In order to understand the circumstances in which manslaughter cases are commonly applied, it is crucial to understand a legal concept known as the “reasonable person.” A reasonable person is a legal fiction of a person the same age and gender as the defendant with a similar background. This reasonable person forms an objective background which provides the basis against which the actions of any individual may be judged to determine the criminality of the person’s actions.
The reasonable person is assumed to always act in moderation, always pay attention to their surroundings, always exemplifies a high level of self-control, and never consumes any substance, such as alcohol or drugs, which would impair their ability to function.
A homicide charge will often have voluntary manslaughter as a lesser included charge so as to attempt to obtain a conviction against a defendant even if the prosecution does not prove its case strongly enough to substantiate a more serious charge but the jury still finds a degree of culpability.
Voluntary manslaughter is rarely the top charge in an indictment. Voluntary manslaughter is usually only the verdict of a jury if the defense attorneys have successfully presented their case. Voluntary manslaughter is often the decision of a jury if the defense has presented sufficient evidence to prove that there were mitigating circumstances which contributed to the defendant’s actions.
A voluntary manslaughter sentence is usually the result if the defense can prove one of three circumstances. The first is that the killer was responding to a provocation that would have elicited a similar response from a reasonable person. A recent incident of provocation involved a person insulting another person on Twitter. The reasonable person standard is also crucial to the two other circumstances of voluntary manslaughter.
The next instance of manslaughter that the reasonable man test enters into is a finding of voluntary manslaughter by reason of imperfect self-defense. While a perfect self-defense case result in an acquittal, imperfect self-defense is an instance of manslaughter where the killer acted to defend themselves or another person but the deadly force employed would not be considered by a reasonable person to be an appropriate response to the threat faced. Michigan also allows for imperfect self-defense when the killer would have been found to be acting in self-defense, except that the killer initiated the confrontation.

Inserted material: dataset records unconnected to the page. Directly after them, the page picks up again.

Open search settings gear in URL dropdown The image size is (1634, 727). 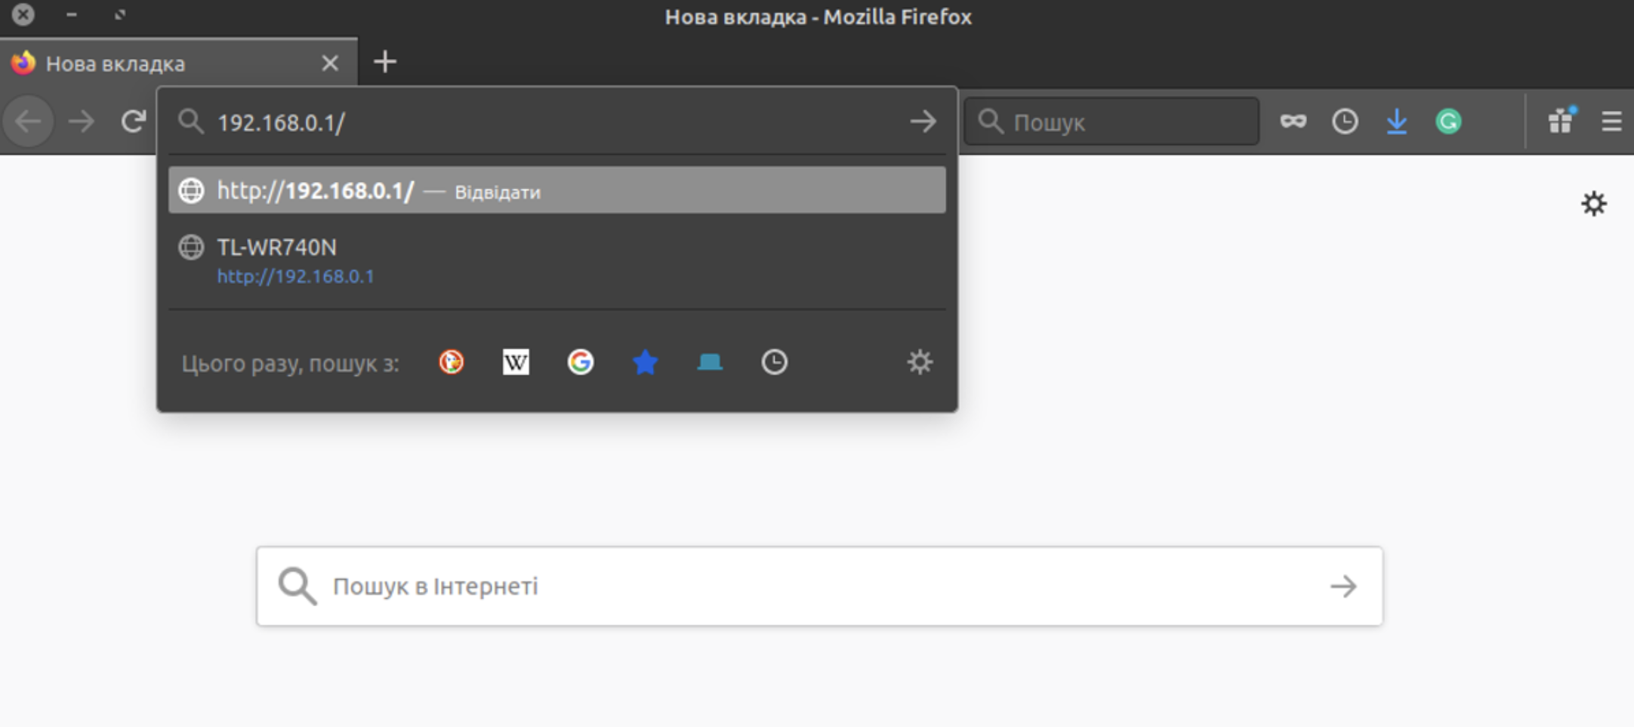tap(919, 362)
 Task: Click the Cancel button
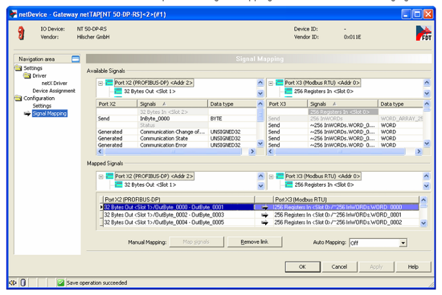(339, 267)
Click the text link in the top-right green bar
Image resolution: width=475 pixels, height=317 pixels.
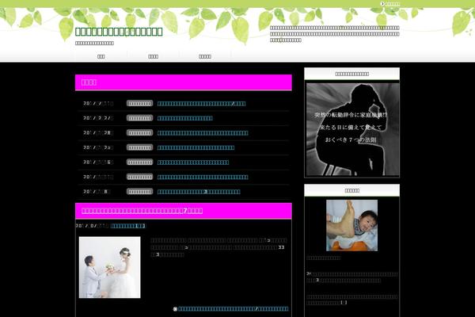click(x=393, y=4)
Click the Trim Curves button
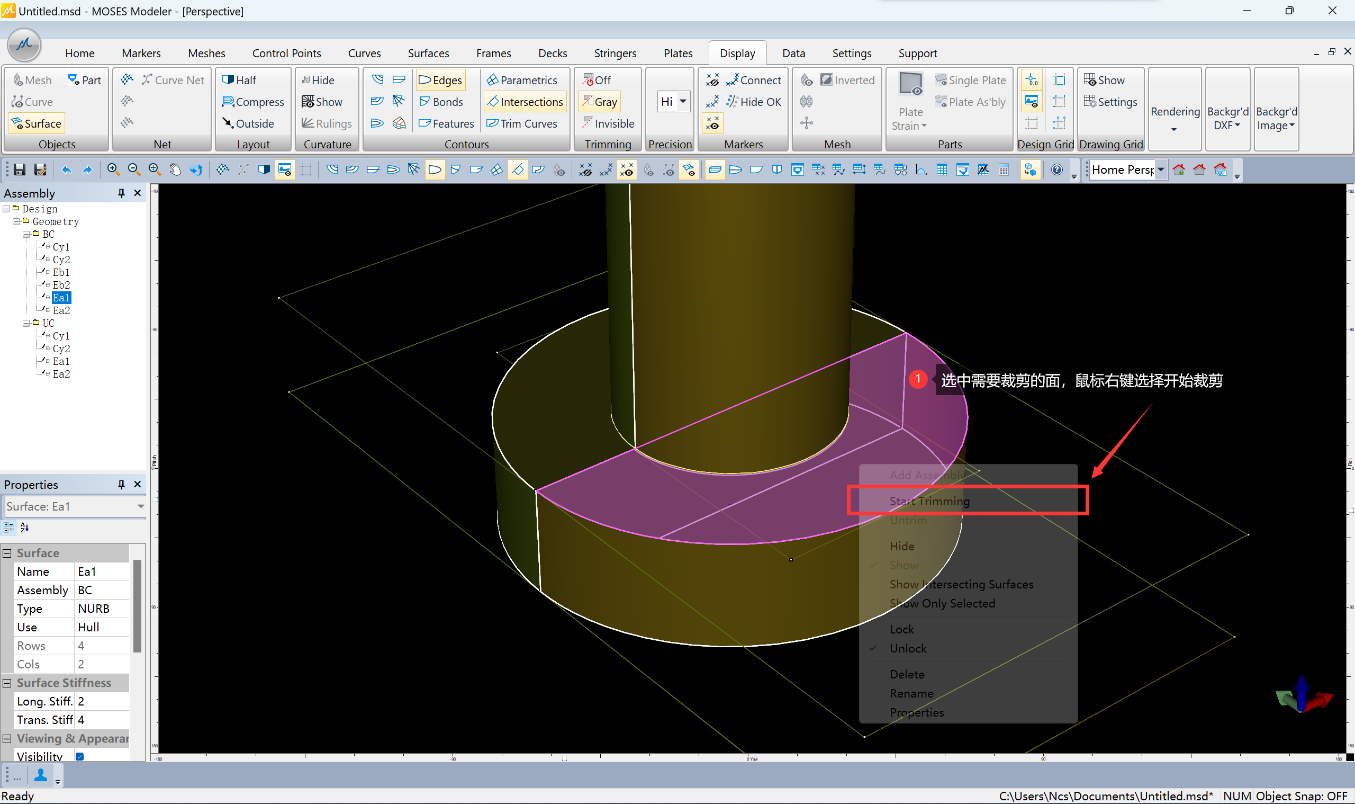 522,124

Diminished capacity is the third circumstance in which voluntary manslaughter may be determined to have occurred. Diminished capacity is a legal concept present in some jurisdictions of the United States which finds that a person suffering from a mental disease or defect is still liable for the consequences of their actions, but is not to be held to the same standards as the fictional reasonable person. Diminished capacity is related to but distinct from an insanity plea.

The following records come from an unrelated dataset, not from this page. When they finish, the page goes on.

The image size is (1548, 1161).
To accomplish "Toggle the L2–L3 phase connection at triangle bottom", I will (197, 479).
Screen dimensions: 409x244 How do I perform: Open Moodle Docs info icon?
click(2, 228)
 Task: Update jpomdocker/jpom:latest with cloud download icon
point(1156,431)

A defense of diminished capacity places the burden of proof on the prosecution to disprove it and attempts to negate a part of the case, and is thus known as a negating defense. An insanity defense is an affirmative defense because it presents additional evidence and places the burden on the defense to prove their charge. A successful diminished capacity defense in a murder case would result in a guilty finding on the lower charge of manslaughter.